Ceri Radford, The Telegraph, 27th August 2010

BBC Radio 2's Comedy Season launches with the return of the irreverent comedy panel show hosted by Claudia Winkleman. Comics and commentators are thrust into the silicon-filled world of glossy magazines and showbiz columns, for a unique take on the week's most "important" celebrity news. As with the people they are laughing at, there are no teams - it's everyone for themselves. Guests on the opening show are Rufus Hound, Jo Caulfield and Dom Joly.

Jane Anderson, Radio Times, 17th July 2010

Rufus Hound should stop making boring Outtake TV and showing up on panel games. What he should do, is make kids' TV shows like this. Hounded is everything kids' TV should be. It's stupid, funny, hugely imaginative and formulaic.

TV Bite, 9th July 2010

All kinds of things disappear down the backs of sofas: pound coins, fluff-encrusted lollipops, diamond earrings. Could the entire human race slip under the cushions, never to return? That's the premise of this surreal children's show, in which would-be TV presenter Rufus (Rufus Hound) finds his first day on a new science programme interrupted by having to battle the evil Dr Muhahahaha, who has invented a way of making humans disappear down their sofas and into a giant vacuum cleaner in deep space. Can Rufus's plan to knit a giant sock save the day? It's nice to see someone taking such a light-hearted view of the end of the world for once.

The Guardian, 11th June 2010

Rufus Hound: The story of Hounded

So. Tonight's the night. The show I've been involved with for the last three years finally goes out for people to see with their real eyes.

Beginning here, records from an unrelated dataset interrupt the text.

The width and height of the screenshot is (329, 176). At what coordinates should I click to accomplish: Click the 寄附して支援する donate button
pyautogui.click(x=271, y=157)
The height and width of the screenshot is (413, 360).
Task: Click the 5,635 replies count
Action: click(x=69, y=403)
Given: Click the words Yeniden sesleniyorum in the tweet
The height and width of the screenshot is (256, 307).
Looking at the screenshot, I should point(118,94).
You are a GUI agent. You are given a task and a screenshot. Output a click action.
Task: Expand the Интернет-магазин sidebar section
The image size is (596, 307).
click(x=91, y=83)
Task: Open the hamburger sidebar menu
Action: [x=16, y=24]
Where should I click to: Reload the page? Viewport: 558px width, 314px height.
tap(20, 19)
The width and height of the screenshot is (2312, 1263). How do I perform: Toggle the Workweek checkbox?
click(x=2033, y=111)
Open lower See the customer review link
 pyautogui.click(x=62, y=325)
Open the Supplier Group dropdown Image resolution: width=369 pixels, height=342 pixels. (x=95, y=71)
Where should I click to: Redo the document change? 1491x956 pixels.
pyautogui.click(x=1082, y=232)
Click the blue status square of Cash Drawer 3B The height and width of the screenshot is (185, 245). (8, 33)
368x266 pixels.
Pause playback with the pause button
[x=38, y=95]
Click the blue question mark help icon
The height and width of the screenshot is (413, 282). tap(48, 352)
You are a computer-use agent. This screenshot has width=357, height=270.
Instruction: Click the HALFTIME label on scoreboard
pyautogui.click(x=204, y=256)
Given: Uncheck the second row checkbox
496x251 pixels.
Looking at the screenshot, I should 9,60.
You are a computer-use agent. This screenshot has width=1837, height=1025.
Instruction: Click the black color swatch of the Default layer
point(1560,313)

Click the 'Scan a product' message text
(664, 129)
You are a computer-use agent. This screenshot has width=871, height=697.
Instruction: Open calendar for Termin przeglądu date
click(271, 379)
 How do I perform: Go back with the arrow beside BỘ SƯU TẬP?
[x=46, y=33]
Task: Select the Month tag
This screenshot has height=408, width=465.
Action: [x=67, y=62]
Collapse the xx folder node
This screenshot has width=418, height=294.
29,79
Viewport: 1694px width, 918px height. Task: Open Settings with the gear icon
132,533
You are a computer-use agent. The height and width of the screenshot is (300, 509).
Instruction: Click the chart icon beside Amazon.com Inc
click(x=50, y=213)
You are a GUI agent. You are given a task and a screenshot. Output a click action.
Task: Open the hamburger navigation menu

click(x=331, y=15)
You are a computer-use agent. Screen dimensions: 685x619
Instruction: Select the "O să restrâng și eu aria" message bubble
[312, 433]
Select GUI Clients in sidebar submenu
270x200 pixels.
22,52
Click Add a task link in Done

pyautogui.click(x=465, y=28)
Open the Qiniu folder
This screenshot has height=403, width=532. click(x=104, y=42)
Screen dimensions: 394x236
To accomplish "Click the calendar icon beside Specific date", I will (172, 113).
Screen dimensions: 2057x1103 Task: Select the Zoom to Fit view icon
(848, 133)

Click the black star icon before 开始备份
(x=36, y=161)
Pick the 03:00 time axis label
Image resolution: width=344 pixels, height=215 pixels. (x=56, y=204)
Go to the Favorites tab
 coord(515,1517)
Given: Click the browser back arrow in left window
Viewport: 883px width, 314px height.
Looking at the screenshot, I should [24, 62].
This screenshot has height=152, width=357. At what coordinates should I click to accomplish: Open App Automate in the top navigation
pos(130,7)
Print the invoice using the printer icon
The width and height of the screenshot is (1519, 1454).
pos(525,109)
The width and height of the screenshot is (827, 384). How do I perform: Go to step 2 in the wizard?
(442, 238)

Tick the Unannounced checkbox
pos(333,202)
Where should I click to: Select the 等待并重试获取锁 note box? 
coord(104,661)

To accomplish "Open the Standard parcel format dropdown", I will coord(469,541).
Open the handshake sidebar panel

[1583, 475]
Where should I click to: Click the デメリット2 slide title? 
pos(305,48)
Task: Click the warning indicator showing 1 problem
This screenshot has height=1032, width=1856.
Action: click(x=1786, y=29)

Sorry to state the obvious, but I really hope you like it.

Rufus Hound, BBC Comedy, 11th June 2010

Our man in the know bows out after a second successful run of You Have Been Watching. As ever, due to the late production of the show, it's impossible to know what Charlie Brooker's going to be lampooning with his guests. We do know that among them are regulars Rufus Hound and Josie Long. Joining them is the first man of British satire, Armando Iannucci, whose brilliant lancing of Westminster in The Thick Of It saw him have an almost Dimbleby-sized presence on election night television.

Will Dean, The Guardian, 3rd June 2010

Professing to "expose the wrong-headedness of received wisdom and kick back at knee-jerk reactions", Heresy has a rather sober brief for a comedy panel show, which is probably one of the reasons it keeps getting recommissioned by the serious folk at R4. It returns for a seventh series tonight, with host Victoria Coren welcoming comedian Rufus Hound, artist Grayson Perry and political journalist Julia Hartley-Brewer to the studio. They'll be disputing the received wisdom that women look better in men's clothes than vice versa; and that an artist who doesn't make his own work is a fraud.